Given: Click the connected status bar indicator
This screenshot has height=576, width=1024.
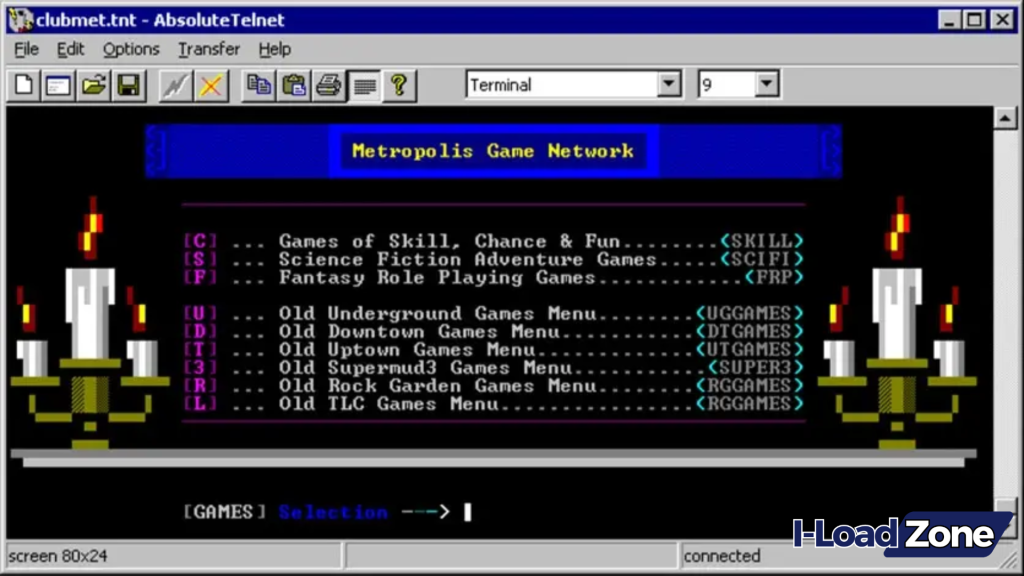Looking at the screenshot, I should 722,556.
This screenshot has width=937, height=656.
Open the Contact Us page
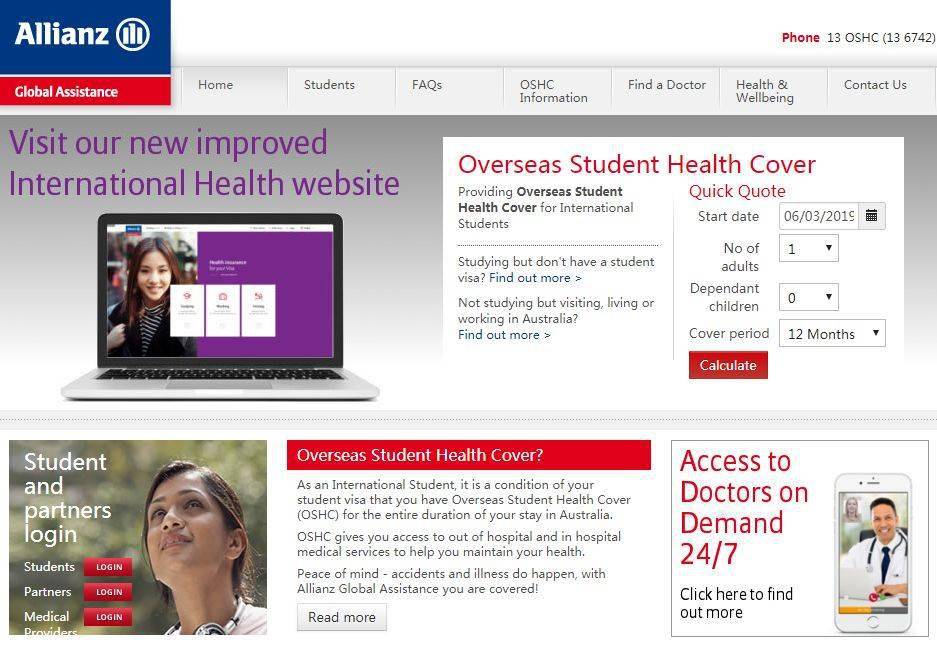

> [Problem description]: Return all of the material exactly, without pictures.

> [Reply to the task]:
Given: Click the connected status bar indicator
This screenshot has height=576, width=1024.
Looking at the screenshot, I should 722,556.
This screenshot has width=937, height=656.
Open the Contact Us page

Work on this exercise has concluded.